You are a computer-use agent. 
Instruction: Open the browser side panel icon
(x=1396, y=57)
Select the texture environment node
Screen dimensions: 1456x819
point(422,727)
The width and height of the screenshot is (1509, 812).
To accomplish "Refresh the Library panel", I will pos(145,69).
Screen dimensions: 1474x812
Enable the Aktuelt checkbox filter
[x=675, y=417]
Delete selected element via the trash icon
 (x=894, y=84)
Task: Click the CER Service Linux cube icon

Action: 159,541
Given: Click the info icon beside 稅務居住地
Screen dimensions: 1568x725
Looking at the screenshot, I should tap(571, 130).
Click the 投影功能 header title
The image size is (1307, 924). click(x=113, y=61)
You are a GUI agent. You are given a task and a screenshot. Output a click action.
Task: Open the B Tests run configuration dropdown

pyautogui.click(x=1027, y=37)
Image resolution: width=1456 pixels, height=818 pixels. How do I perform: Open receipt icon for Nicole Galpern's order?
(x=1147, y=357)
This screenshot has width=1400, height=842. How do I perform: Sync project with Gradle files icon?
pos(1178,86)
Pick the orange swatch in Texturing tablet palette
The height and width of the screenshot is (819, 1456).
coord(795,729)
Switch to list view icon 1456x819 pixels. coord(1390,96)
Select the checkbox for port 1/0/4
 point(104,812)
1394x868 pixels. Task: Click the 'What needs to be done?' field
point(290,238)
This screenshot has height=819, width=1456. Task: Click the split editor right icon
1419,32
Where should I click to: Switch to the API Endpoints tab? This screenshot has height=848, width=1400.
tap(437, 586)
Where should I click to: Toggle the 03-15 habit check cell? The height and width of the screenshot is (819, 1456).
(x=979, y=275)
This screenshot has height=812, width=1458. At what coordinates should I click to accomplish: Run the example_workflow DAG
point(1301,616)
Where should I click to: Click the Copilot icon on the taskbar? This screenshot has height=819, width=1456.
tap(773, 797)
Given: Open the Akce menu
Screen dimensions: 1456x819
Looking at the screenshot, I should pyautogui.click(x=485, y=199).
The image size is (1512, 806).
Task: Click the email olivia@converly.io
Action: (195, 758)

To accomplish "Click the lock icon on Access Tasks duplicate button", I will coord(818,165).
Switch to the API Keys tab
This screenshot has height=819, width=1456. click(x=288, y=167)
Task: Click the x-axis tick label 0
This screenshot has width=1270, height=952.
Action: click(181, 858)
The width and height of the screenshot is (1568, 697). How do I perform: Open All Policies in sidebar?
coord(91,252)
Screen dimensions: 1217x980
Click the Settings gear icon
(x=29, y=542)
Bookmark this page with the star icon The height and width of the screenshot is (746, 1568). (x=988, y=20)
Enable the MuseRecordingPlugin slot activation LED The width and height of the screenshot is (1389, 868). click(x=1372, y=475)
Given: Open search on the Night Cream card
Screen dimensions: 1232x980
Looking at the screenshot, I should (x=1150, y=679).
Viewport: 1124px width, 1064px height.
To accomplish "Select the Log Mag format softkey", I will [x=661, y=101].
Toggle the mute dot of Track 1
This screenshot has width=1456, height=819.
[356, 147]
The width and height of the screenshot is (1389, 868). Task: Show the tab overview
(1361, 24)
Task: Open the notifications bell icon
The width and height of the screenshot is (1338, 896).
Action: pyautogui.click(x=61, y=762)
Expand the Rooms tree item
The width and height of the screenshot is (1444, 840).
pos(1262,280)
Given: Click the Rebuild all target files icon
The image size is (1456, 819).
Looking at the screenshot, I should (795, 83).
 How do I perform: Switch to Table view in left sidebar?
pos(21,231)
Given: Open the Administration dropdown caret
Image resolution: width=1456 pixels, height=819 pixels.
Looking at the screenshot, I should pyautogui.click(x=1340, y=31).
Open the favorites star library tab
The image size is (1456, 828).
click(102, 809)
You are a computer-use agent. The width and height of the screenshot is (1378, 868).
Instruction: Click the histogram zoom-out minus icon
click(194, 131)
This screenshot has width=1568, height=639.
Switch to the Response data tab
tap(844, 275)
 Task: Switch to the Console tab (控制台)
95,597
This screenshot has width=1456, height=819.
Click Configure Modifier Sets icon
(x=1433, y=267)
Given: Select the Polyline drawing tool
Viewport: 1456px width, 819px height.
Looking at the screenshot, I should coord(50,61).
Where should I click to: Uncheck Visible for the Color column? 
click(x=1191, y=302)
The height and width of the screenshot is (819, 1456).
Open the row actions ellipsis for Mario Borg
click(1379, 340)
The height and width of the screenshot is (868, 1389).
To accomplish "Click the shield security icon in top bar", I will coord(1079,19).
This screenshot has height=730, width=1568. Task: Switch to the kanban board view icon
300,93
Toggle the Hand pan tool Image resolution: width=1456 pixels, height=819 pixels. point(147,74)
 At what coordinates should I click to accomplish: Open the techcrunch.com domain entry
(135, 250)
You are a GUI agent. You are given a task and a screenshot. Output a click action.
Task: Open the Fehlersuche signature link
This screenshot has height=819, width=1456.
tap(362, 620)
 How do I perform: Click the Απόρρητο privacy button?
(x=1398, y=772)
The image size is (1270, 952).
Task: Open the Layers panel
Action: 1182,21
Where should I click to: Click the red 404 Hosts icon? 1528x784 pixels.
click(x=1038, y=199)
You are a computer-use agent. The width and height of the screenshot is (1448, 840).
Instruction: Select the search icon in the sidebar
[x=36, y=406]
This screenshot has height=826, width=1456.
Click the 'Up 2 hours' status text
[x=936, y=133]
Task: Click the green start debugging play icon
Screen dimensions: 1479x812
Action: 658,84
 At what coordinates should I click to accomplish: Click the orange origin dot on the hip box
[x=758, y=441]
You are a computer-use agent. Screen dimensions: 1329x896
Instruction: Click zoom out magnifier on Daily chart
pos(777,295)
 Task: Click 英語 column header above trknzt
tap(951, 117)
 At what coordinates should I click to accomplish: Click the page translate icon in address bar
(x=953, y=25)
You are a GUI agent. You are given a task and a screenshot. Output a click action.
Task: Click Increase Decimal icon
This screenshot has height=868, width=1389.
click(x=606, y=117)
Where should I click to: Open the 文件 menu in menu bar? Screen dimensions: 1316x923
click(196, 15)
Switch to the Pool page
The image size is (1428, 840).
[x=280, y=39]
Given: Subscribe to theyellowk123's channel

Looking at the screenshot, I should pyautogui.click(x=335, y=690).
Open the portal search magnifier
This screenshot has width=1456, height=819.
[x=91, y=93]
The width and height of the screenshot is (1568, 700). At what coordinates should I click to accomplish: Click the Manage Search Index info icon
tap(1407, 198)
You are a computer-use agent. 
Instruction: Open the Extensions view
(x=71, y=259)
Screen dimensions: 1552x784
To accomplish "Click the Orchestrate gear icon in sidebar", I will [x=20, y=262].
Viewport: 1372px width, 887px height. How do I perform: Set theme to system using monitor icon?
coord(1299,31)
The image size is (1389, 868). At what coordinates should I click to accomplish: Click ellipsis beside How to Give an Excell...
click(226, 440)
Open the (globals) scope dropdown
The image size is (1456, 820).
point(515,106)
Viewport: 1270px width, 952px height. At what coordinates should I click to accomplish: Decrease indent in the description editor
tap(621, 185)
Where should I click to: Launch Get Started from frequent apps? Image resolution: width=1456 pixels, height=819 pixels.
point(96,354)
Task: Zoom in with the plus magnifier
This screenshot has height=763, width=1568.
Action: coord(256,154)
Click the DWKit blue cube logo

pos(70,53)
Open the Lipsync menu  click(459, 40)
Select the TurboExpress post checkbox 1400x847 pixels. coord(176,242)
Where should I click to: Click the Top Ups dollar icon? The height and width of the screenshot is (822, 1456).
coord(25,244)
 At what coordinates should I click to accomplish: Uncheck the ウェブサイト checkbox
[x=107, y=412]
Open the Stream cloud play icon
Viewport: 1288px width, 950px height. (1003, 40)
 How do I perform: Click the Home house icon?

_Prompt_
The result should be every line of the material that contains the word "computer", so copy those lines.

_Response area_
You are a computer-use agent. 
You are a computer-use agent. The width and height of the screenshot is (1378, 868).
You are a computer-use agent. The width and height of the screenshot is (1448, 840).
You are a computer-use agent. Screen dimensions: 1329x896
You are a computer-use agent. 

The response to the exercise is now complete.